Stop snoring sprays - Snorgo

Stop snoring sprays

Stops snoring sprays offer a relatively simple and cheap method to try and address a snoring problem. Unfortunately, the evidence to support them being effective is weak. Professionals in the field even dismiss them as being “completely useless”. This article will discuss the pros and cons around stop snoring sprays and will discuss potential alternative solutions.

 

 

Stop snoring sprays – The Theory

 

Why might stop snoring sprays be effective? Well, the thoughts are slightly varied. One reason is that if you fall to sleep at night, sometimes your airway may close slightly. This closure causes your airway tube to be smaller. The air then has to travel through it quickly to get through the smaller gap. This faster airflow dries the throat. A dry airway arguably is more prone to turbulence. The result? Snoring.

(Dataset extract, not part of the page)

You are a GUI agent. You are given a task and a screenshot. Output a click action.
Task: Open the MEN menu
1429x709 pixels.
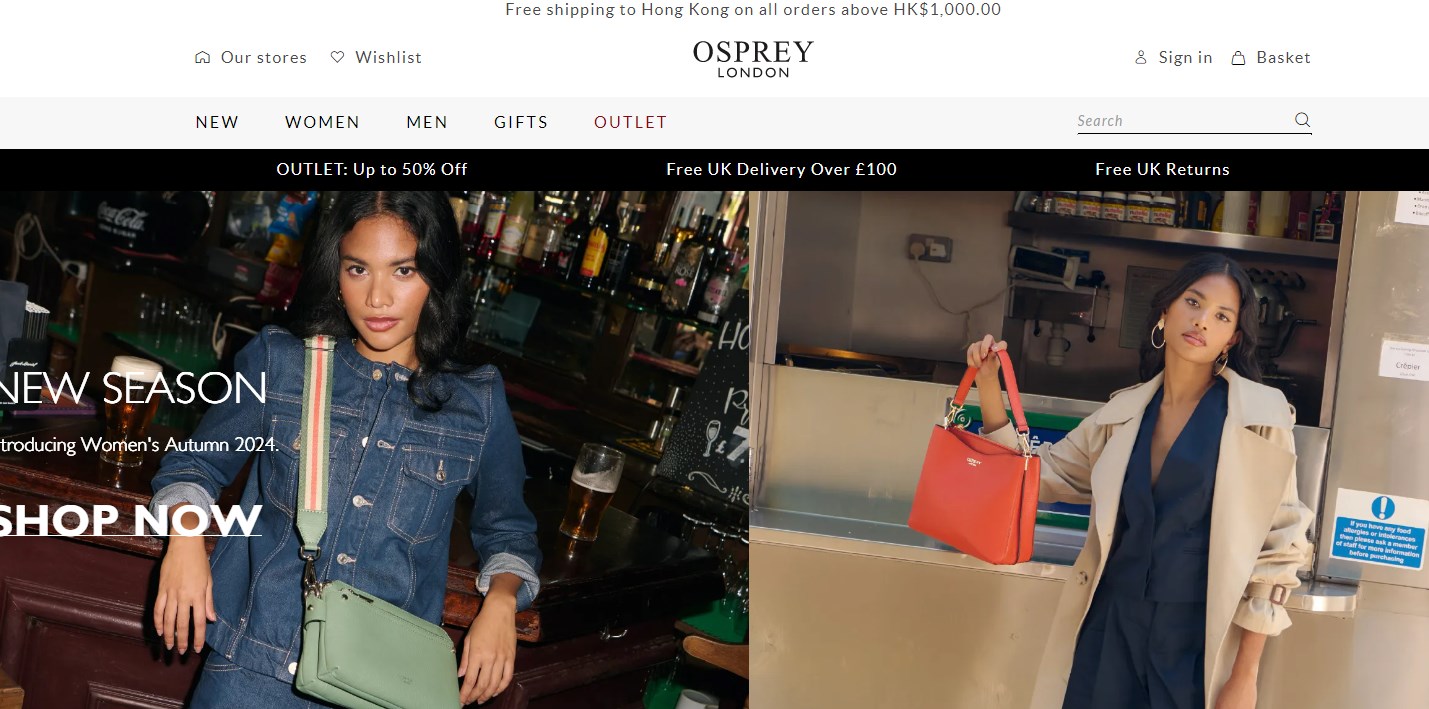pos(427,122)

You may wish to explore the causes of snoring more with this link

 

Stop Snoring Sprays – The Problem

 

The problem – well no one has convincingly shown that spraying the throat changes all of that. They haven’t demonstrated that the throat spray is effective for the length of time of a good night’s sleep. Also, it would perhaps make sense to say that there is probably only a small window of opportunity to use a throat spray. Once the airway collapses still further it is very likely unable to prevent the turbulence caused – as no amount of moisture will.

 

Stop Snoring Sprays – The experts.

 

Quoted in The Los Angeles Times experts are very cynical about throat sprays for snoring:
“The professional verdict isn’t much better. Throat sprays are almost completely useless against snoring, says Dr. Craig Schwimmer, medical director of the Snoring Center in Dallas and a spokesman for the American Academy of Otolaryngology. There’s no reason to think that lubricating the throat would have any effect on snoring, Schwimmer says. People snore because their throat muscles become so relaxed that they sag into the airway and rattle with every deep breath, not because their throats need a lube job.”

 

Stop Snoring Sprays – Other considerations.

 

Some other considerations. Stop snoring throat sprays typically cost about £10. For that, you will get about 1-2 months of regular usage. A risk that you might spend significantly over £100 in your first year if using a couple of sprays each night. These sprays do not offer a long-term cure or answer. They doubtfully even offer relief when you are paying for them.

As with all anti-snoring products, it is difficult. If you are the sufferer, you are often semi-conscious (asleep), when you are using them. How are you expected to know?! The risk is you plump for one that is very convenient and doesn’t involve any potential challenge to you.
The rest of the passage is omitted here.